I have a class which subscribes to many different events:

ProviderOfFruit.Event += OnFruitHarvested;
ProviderOfCars.Event += OnCarBrokeDown;
ProviderOfPeople.Event += OnPersonAwoke;
...etc

Later I want to unsubscribe from all of these at the same time. Am I doomed to writing this out in full:

ProviderOfFruit.Event -= OnFruitHarvested;
ProviderOfCars.Event -= OnCarBrokeDown;
ProviderOfPeople.Event -= OnPersonAwoke;
...etc

Or is there a way to do something along the lines of:

ListOfEvents.Unsubscibe(); ?

NOTE: I do not want to clear an event of all its subscribers, many classes my be subscribed to an event. I just want one of those classes to unsubscribe from the events it is subscribing to. The aim here being that I never forget to unsubscribe from a particular event.

Yes, you can keep all the events a class subscribes to in a collection and loop over them. This keeps you from having to list each event during subscription and then again when unsubscribing -- and, as a bonus, helps to prevent the possibility of missing an event in one place or another.

However, this is limited and doesn't solve the biggest problem of your class having a hard dependency on so many other classes.
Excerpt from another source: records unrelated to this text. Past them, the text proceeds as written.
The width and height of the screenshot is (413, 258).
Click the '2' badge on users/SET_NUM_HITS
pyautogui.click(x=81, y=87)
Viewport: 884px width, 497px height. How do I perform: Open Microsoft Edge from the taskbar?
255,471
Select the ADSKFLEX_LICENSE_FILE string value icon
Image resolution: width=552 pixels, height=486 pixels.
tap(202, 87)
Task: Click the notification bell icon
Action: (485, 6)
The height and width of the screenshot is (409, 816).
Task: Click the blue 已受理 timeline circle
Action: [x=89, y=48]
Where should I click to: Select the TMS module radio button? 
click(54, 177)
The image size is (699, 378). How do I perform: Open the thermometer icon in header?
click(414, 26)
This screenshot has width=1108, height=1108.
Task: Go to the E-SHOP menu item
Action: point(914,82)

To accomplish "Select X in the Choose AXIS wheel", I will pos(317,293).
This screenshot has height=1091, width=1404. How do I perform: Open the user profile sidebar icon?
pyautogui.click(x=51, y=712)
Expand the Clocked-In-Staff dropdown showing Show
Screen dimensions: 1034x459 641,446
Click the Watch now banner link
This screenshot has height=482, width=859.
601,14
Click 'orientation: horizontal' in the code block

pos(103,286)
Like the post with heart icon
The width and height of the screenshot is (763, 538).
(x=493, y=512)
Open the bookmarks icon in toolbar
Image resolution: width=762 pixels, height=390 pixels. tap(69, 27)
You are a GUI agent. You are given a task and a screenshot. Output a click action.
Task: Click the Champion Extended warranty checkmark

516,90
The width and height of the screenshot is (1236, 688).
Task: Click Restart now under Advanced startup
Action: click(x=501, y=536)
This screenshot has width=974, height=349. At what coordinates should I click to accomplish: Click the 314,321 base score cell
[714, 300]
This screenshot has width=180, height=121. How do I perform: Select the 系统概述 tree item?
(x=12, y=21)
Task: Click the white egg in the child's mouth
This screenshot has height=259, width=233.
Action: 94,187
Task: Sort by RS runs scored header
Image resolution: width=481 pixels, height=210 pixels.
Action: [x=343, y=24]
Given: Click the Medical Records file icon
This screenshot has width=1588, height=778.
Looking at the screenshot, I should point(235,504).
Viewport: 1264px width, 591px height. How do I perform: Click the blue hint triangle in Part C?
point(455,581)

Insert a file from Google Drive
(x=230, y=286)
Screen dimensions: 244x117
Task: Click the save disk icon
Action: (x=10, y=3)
Your example doesn't provide enough detail to say for certain, but you may find the Event Aggregator pattern of use.

You can use the following pattern. First create class which will run arbitrary function you pass on construction and another on dispose:

public class EventSubscription : IDisposable {
    private readonly Action _unsubscribe;

    private EventSubscription(Action subscribe, Action unsubscribe) {
        _unsubscribe = unsubscribe;
        subscribe();
    }

    public static IDisposable Create(Action subscribe, Action unsubscribe) {
        return new EventSubscription(subscribe, unsubscribe);
    }

    public void Dispose() {
        _unsubscribe();
    }
}

Then create field in your class where you subscribe to events:

private static readonly List<IDisposable> _subscriptions = new List<IDisposable>();

And subscribe like this:

_subscriptions.Add(EventSubscription.Create(
    () => Event1 += OnEvent1, 
    () => Event1 -= OnEvent1));
_subscriptions.Add(EventSubscription.Create(
    () => Event2 += OnEvent2, 
    () => Event2 -= OnEvent2));

When you need to unsubsribe, just do:

_subscriptions.ForEach(c => c.Dispose());

Advantages include unsubscribing from all at once, and much less chance to forget to unsubscribe, because you always pass += and -= handler in pair, in the same call.

Variation of this is this general purpose class:

public class Disposable : IDisposable {
    private readonly Action _action;
    private Disposable(Action action) {
        _action = action;
    }
    public static IDisposable FromAction(Action action) {
        return new Disposable(action);
    }
    public void Dispose() {
        _action();
    }
}

You can find it already in many places (like .NET reactive extensions), but if not - you can implement yourself. Then above code becomes:

Event1 += OnEvent1;
_subscriptions.Add(Disposable.FromAction(() => Event1 -= OnEvent1));

Using IDisposable is not necessary of course, you can just have list of Actions.